# 16 Year MAC Veteran Here!!!



## priss (Jan 7, 2008)

hello all,

my name is crystal and i live in dallas, tx.  i've been lurking for a few months but finally decided to register.  i'll paste my initial reply to my welcome email here.  it tells a little about me.

i first started wearing mac in 1992. long before there was a mac store in texas. i was in high school and mac printed a paper catalog back then. i used to order it on my moms credit card.
 i was on board just before the launch of viva glam. viva glam one was all the rage and it came with a condom!

my mac collection is centered around 13 eyeshadow pallets (15 count) and 5 blush pallets (6 count). i have over 100 mac brushes. brush #224 leads the pack at 6. im not sure how many quads, holiday pallets, paint pots and whatnot i have.

 my treasure is probably an empty powder compact from the mid-late 90's when mac packaging was silver. that didnt last long. second is an empty pot of carbon. its the large size- from that magical time when a few of the more popular shades came in the pot that blush comes in today.

i have relationships with mac artist and will start posting regularly.  i am not a mac artist, but i am a PRO card holder, so ill update pro events as i get mailers. the most recent mailer was about the grand dame of em all. a 6000 sq. ft mac store in NYC.. complete with a mixing station and photography studio.

 my friends ( one mac artist included) and i are planning a trip soon. ill take pictures and post them as well.

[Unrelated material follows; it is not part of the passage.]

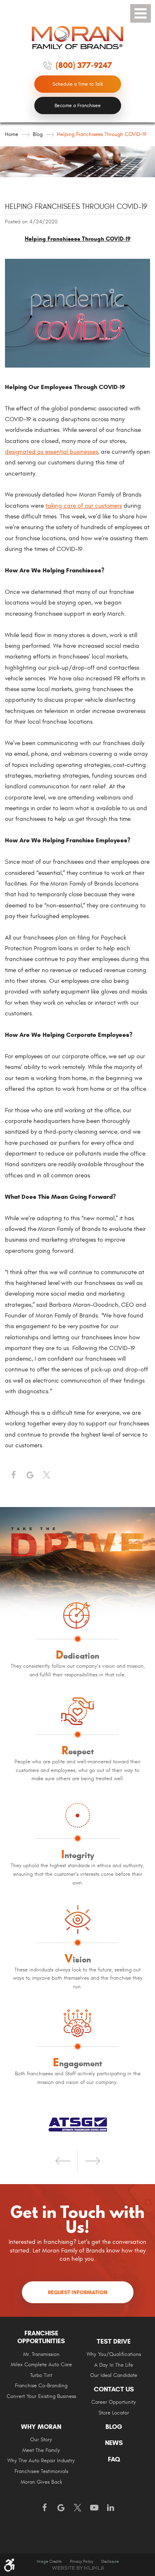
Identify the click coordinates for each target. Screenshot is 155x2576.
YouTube (94, 2508)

 thanks so much for this great forum!!!1


----------



## astronaut (Jan 7, 2008)

Wow, I'm really looking forward to your posts. I'd love to see photos of your collection!


----------



## frocher (Jan 7, 2008)

Hey Crystal, I look forward to seeing you around the board.


----------



## duch3ss25 (Jan 7, 2008)

to Specktra!


----------



## Jot (Jan 7, 2008)

welcome. Your collections sound amazing. look forward to seeing you about


----------



## natalie75 (Jan 7, 2008)

WOW, look forward to hearing/seeing more of you!!


----------



## Shimmer (Jan 7, 2008)

woot! The big D baby!


----------



## KittieSparkles (Jan 7, 2008)

Hey Crystal, Welcome!!

I also got the mailer of the store opening in NYC. I am going to be heading up soon to close on my new condo and check out the store. I was so excited when I got the mailer.


----------



## Lipglass*Lover* (Jan 7, 2008)

*~*Welcome Crystal!!!*~*


----------



## Ms. Z (Jan 7, 2008)

Welcome!
	

	
	
		
		

		
		
	


	


​I would love to see pictures of your collection, especially of things in discontinued packaging.


----------



## Hilly (Jan 7, 2008)

Welcome! I look forward to more posts!


----------



## purrtykitty (Jan 7, 2008)

Holy cow!!  Welcome, I look forward to your posts - especially your collection!!


----------



## anickia (Jan 7, 2008)

welcome and i look forward to your posts!!!!!!


----------



## missmacqtr (Jan 8, 2008)




----------



## user79 (Jan 9, 2008)

Hi crystal ! Welcome to Specktra.


----------



## gardersee (Oct 8, 2008)

Cheers


----------



## Kayteuk (Oct 9, 2008)

Wow wow wow! Definitly would love to see pics from your collection! It must be such an amazing thing to see MAC develop over time! I wish I had discovered it sooner!


----------



## pinklips1207 (Oct 9, 2008)

wow! that's an amazing collection then...i can't wait to see it!!!


----------



## blindpassion (Oct 9, 2008)

Welcome to specktra! 
	

	
	
		
		

		
		
	


	




 I am thrilled to hear what you'll be posting,
Your collection sounds fantastic!

If you feel like it, head over to "Forums" and look under the traincase section, and feel free to post your collection for everyone to see!


----------



## florabundance (Oct 10, 2008)

welcome lol i look forward to your posts!


----------



## Susanne (Oct 10, 2008)




----------



## emeraldjewels (Oct 10, 2008)

Wow, can't wait to see you post collection photo's!


----------



## makeupNdesign (Oct 10, 2008)

Impressive! I remember the days when they had the large-sized eyeshadows--I own an empty of Vapour eyeshadow in that size, lol.

So happy that you joined the forum, I bet we can all learn so much from you


----------



## n_c (Oct 10, 2008)

Welcome!


----------



## melliquor (Oct 10, 2008)




----------



## gitts (Oct 10, 2008)

I am really looking forward to your posts as a fellow woman of colour. Welcome!


----------